● **PROVIDED TEXT**
Education

In New Jersey Schools, Reform Keeps to Its Own Schedule

By Caroline Hendrie — April 21, 1999 4 min read
  • Save to favorites
  • Print

George Washington Elementary School, a brick behemoth that covers the better part of a block in this city’s hard-pressed seaport neighborhood, has narrow slits for windows that lend it the air of a fortress under siege. And for many of the educators inside, that’s just about how they feel.

“We’re implementing so many new things at once,” lamented Arleen Paige, a basic-skills teacher who chairs the building’s 13-member school management team. “It’s a lot to ask the teachers to digest.”

Spurred on by the city’s reform-minded superintendent, George Washington Elementary volunteered for the first wave of a statewide plan to engage hundreds of city schools in whole-school reform by 2000-01.

The plan was ordered last May by the state supreme court in a long-running lawsuit pitting 28 poor urban districts against the state.

The school’s road map for reform is a program developed by Margaret C. Wang, the director of the federally funded Laboratory for Student Success, located at Temple University in Philadelphia. Known as the Community for Learning/Adaptive Learning Environments Model, the design also was chosen by 13 other schools in Elizabeth.

With 21 schools adopting schoolwide reform in the current academic year, the 18,700-student district has more schools in the initial cohort than any other city system in New Jersey.

In part because of the court order’s timing, schools in the first cohort had little time to prepare for change before last fall. As a result, schools--and the individual teachers in them--differ markedly in the degree to which they have implemented their reforms. Elizabeth is no exception.

Some Remain Skeptical

At George Washington Elementary, the city’s largest primary school with nearly 1,200 students, the whole teaching staff had not taken a three-day training course in ALEM, the program’s instructional portion, until last month. The school is focusing initially on literacy and is putting off for now the program’s entire Community for Learning component, which focuses on parental and community engagement.

In some classes, it is hard to find much evidence of the program. Some of the school’s roughly 130 regular classroom teachers remain uncomfortable with it, in theory as well as practice.

“There are things I don’t agree with in the program,” said Susan Blecker, a veteran 1st grade teacher. “Of course I’ll give the program a chance, but I’m skeptical.”

Others say their students have had a hard time adjusting to the program’s demands.

“We will battle with them to make them think, and they will fight you and fight you and fight you,” said Barbara Burkett, a 4th grade teacher. “They don’t want to change. We have spoon-fed them for so long.”

School leaders blame the program’s slow start in part on the difficulties of training the school’s large teaching force. It didn’t help that the school adopted another reform model in the early 1990s, only to drop it a few years later when funding dried up.

Neither did the fact that the new reform coincided with an unrelated restructuring that split the school into four learning “families.”

“The teachers have said it was too much change at the same time,” said Rosemary McCabe, the school’s facilitator for the CFL/ALEM initiative.

Still, Principal Fontaine Haynes sees attitudes changing. “I think the teachers have more or less accepted the program,” he said. “Some of our naysayers are starting to come around.”

● **DATA EXCERPT**

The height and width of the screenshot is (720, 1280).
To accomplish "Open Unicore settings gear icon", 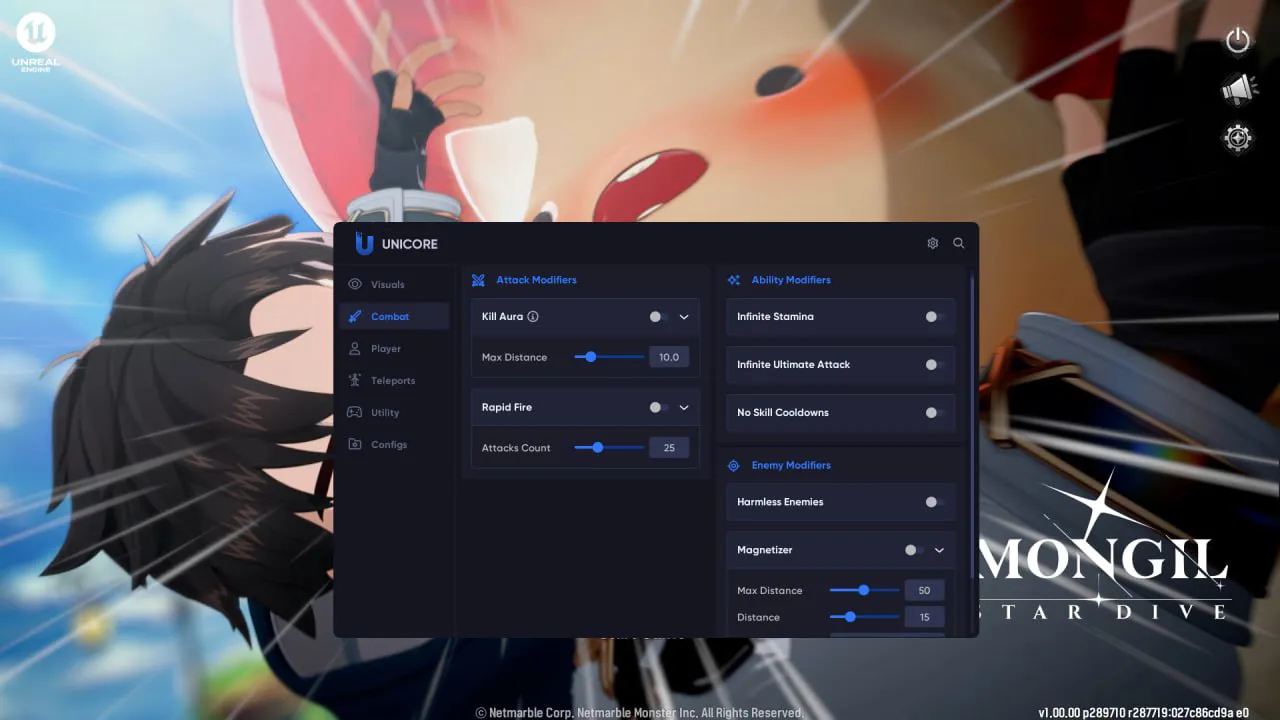I will 932,243.
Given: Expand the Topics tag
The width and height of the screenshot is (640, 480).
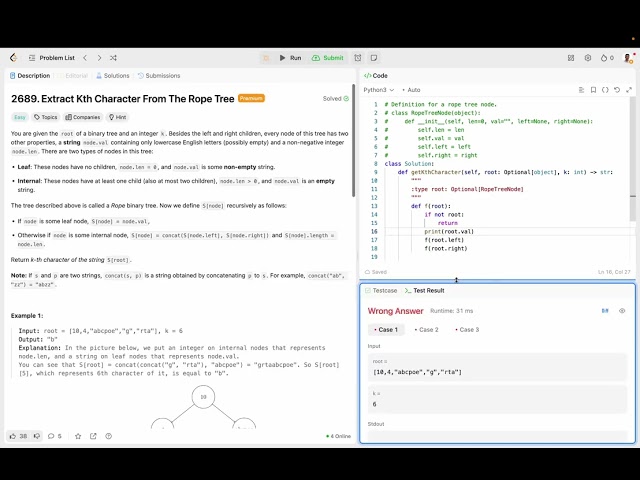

● **YOUR TASKS**
**1)** Using the article on New Jersey school reform, answer:
(a) Who developed the program George Washington Elementary chose for reform?
(b) About how many students attend George Washington Elementary?
(c) What grade does Barbara Burkett teach?
**2)** Reproduce the New Jersey school reform article from "The plan was" to "in New Jersey.".

● **ANSWERS**
**1)**
(a) Margaret C. Wang
(b) Nearly 1,200
(c) 4th grade

**2)**
The plan was ordered last May by the state supreme court in a long-running lawsuit pitting 28 poor urban districts against the state.

The school’s road map for reform is a program developed by Margaret C. Wang, the director of the federally funded Laboratory for Student Success, located at Temple University in Philadelphia. Known as the Community for Learning/Adaptive Learning Environments Model, the design also was chosen by 13 other schools in Elizabeth.

With 21 schools adopting schoolwide reform in the current academic year, the 18,700-student district has more schools in the initial cohort than any other city system in New Jersey.